Showing $ C \sum_{k=2}^{\infty} \sum_{j=1}^{k-1}\left(\frac{1}{2}\right)^{k}=C \sum_{j=1}^{\infty} \sum_{k=j+1}^{\infty}\left(\frac{1}{2}\right)^{k}$

Question

I have the following nested sum that is mentioned in a statistic textbook without any justification. The transformation really doesnt seem obvious to me. Could someone maybe elaborate how this holds?

$$ C \sum_{k=2}^{\infty} \sum_{j=1}^{k-1}\left(\frac{1}{2}\right)^{k}=C \sum_{j=1}^{\infty} \sum_{k=j+1}^{\infty}\left(\frac{1}{2}\right)^{k}$$

Answer 1

Draw a two dimensional plot $(k,j)$ and start to put dots where the sum is evaluated. You'll see that if you go in one direction, say fix $k$ and bound $j$ by $1..k-1$. But if you "rotate" your point of view, and fix $j$, you see that $j$ goes from 1 to $\infty$ but $k$ starts at the point $j+1$ and goes to $\infty$.

Answer 2

Note that if $j \le k-1$, then we have $k \ge j+1$:

\begin{align} \{(k, j) \in \mathbb{Z}^2: 2 \le k, 1 \le j \le k-1\} = \{(k, j) \in \mathbb{Z}^2: 1 \le j , j+1 \le k \} \end{align}

More details:

• If $2 \le k , 1 \le j \le k-1$, then we have $1 \le j$ and $(j \le k-1 \iff k \ge j+1)$.
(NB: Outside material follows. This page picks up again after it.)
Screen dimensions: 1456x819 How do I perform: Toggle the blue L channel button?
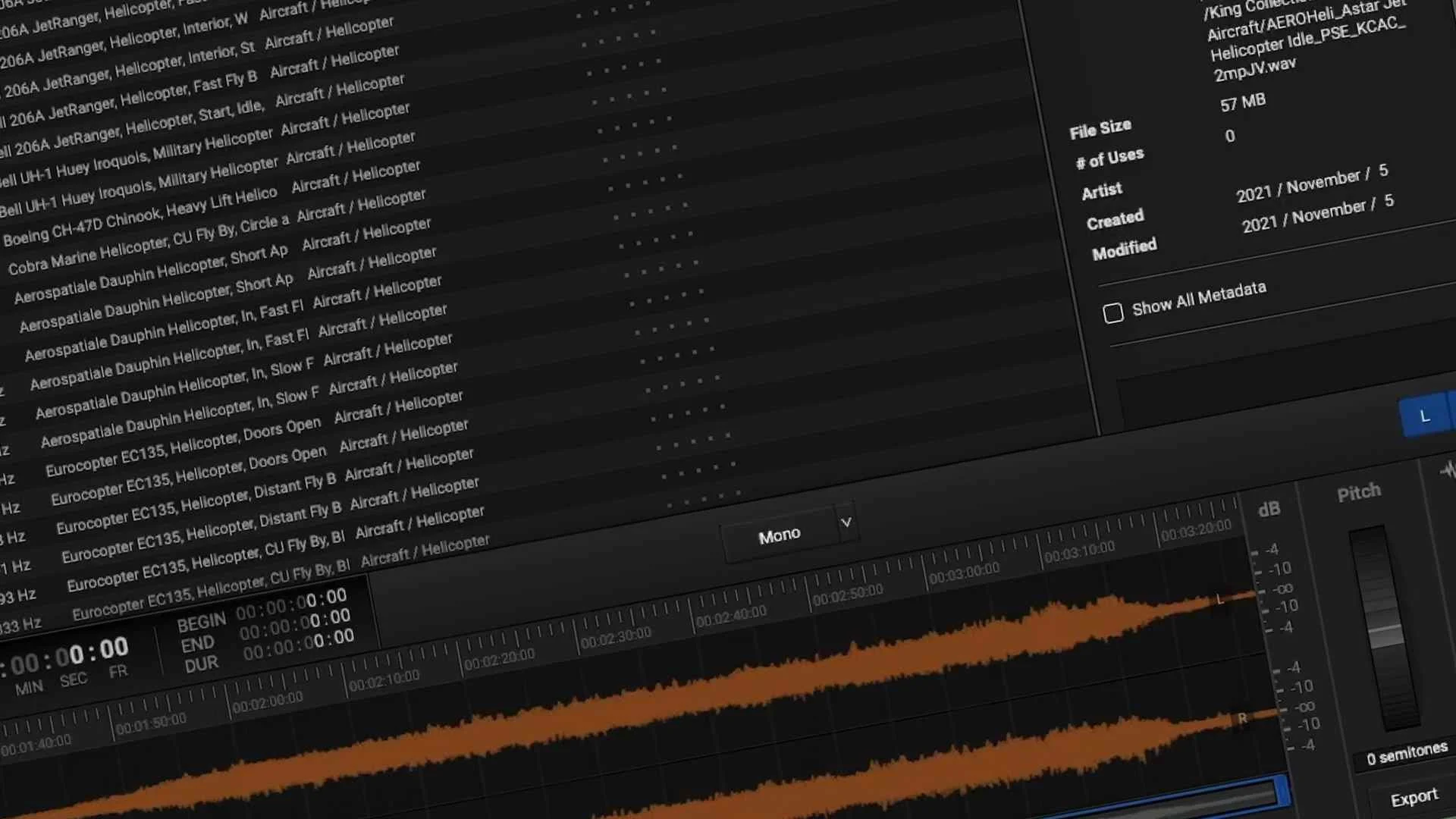pos(1424,416)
• If $1 \le j $ and $k \ge j+1$, then clearly we have $k \ge j+1 \ge 1+1=2$ and $1 \le j$ and $(k \ge j+1 \iff j \le k-1)$.

Try to learn to sketch the region and describe the region in two different orders. Also note that all the terms are nonnegative.